[Exercise directions] All that should come back is the lines of the data below from the one containing "Screenshot is 412x1334." to the one containing "[TikTok] (238, 1439)", inclusive, exactly as they stand.

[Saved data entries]
####
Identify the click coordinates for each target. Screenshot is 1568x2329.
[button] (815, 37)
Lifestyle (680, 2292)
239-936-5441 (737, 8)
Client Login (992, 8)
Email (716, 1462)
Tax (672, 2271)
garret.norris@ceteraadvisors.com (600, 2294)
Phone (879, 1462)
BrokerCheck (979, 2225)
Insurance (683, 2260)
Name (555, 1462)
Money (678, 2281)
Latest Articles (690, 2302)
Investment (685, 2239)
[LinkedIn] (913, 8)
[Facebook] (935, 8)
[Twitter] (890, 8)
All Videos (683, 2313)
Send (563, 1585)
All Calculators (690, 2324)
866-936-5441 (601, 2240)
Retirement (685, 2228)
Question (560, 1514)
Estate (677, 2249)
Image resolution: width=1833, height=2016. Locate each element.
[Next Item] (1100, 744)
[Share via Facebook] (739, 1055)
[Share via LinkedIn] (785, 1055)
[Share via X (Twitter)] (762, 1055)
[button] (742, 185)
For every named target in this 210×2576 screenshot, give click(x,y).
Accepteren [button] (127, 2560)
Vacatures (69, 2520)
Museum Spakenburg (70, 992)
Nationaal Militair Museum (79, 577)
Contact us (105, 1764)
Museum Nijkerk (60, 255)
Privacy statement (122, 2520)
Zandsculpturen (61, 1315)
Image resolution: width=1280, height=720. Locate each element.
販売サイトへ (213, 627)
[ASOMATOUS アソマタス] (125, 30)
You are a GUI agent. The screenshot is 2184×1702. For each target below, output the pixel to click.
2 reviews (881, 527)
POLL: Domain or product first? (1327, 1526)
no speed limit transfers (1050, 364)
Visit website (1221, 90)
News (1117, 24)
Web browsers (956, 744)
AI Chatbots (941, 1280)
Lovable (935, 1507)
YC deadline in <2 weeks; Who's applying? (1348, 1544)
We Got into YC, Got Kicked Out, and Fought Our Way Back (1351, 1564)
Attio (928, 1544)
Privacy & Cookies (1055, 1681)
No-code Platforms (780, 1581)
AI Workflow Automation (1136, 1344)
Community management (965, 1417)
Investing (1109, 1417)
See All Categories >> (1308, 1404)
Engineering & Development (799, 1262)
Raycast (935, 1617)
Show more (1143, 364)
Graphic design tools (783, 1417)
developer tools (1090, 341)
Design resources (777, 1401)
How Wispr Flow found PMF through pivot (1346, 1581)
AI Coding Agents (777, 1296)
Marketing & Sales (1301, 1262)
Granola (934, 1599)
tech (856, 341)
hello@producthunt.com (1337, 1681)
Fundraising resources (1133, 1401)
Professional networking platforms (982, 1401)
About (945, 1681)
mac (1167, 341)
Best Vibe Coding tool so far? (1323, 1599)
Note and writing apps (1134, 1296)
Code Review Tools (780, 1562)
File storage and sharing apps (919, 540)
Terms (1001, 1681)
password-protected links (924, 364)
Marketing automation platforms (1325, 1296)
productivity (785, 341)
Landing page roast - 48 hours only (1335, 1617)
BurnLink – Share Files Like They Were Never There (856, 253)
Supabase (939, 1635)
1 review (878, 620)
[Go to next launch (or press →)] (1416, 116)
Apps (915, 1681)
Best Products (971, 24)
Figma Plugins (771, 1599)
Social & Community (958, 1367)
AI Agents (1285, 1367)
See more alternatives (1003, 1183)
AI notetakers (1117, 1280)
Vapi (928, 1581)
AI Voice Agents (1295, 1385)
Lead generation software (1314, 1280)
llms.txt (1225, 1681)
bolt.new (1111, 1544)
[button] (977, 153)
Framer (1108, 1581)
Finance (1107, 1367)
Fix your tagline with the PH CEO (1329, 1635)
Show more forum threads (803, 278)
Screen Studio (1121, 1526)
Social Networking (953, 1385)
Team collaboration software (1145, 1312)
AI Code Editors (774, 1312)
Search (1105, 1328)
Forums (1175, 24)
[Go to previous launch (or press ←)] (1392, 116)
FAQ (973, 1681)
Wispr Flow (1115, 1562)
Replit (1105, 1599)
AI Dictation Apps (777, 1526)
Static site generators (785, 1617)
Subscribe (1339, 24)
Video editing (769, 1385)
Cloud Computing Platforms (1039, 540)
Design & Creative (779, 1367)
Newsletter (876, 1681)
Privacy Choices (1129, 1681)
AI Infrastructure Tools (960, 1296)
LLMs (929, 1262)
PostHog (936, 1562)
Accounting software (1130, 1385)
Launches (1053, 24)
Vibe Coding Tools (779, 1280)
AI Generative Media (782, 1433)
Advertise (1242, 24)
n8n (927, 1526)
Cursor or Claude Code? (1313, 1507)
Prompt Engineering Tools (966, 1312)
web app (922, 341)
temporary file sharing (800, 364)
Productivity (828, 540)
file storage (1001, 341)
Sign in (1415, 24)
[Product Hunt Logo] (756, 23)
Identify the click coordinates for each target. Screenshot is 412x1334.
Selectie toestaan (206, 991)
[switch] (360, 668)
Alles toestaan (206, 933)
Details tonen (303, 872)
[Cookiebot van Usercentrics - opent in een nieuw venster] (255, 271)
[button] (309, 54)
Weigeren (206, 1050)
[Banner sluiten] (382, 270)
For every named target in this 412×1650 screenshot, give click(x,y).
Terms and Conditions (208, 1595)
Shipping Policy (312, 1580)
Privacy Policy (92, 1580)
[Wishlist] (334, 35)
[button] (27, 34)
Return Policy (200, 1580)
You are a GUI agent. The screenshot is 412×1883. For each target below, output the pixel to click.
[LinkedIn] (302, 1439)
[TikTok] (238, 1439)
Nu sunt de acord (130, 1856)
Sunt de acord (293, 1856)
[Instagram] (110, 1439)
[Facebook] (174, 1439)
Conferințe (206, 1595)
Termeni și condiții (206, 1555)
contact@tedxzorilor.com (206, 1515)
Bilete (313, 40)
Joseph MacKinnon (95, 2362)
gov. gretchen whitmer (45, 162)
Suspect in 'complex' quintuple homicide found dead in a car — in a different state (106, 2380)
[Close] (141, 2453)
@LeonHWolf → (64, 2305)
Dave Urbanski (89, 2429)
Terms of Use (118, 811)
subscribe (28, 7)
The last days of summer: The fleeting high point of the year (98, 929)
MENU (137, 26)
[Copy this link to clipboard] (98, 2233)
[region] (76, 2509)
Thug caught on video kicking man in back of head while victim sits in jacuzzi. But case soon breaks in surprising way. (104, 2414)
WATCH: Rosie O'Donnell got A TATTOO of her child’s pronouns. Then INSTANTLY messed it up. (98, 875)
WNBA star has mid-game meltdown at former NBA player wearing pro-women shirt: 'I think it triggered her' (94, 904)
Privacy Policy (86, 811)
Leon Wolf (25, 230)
####
[Response box]
Identify the click coordinates for each target. Screenshot is 412x1334.
Selectie toestaan (206, 991)
[switch] (360, 668)
Alles toestaan (206, 933)
Details tonen (303, 872)
[Cookiebot van Usercentrics - opent in een nieuw venster] (255, 271)
[button] (309, 54)
Weigeren (206, 1050)
[Banner sluiten] (382, 270)
For every named target in this 412×1650 screenshot, give click(x,y).
Terms and Conditions (208, 1595)
Shipping Policy (312, 1580)
Privacy Policy (92, 1580)
[Wishlist] (334, 35)
[button] (27, 34)
Return Policy (200, 1580)
You are a GUI agent. The screenshot is 412×1883. For each target below, output the pixel to click.
[LinkedIn] (302, 1439)
[TikTok] (238, 1439)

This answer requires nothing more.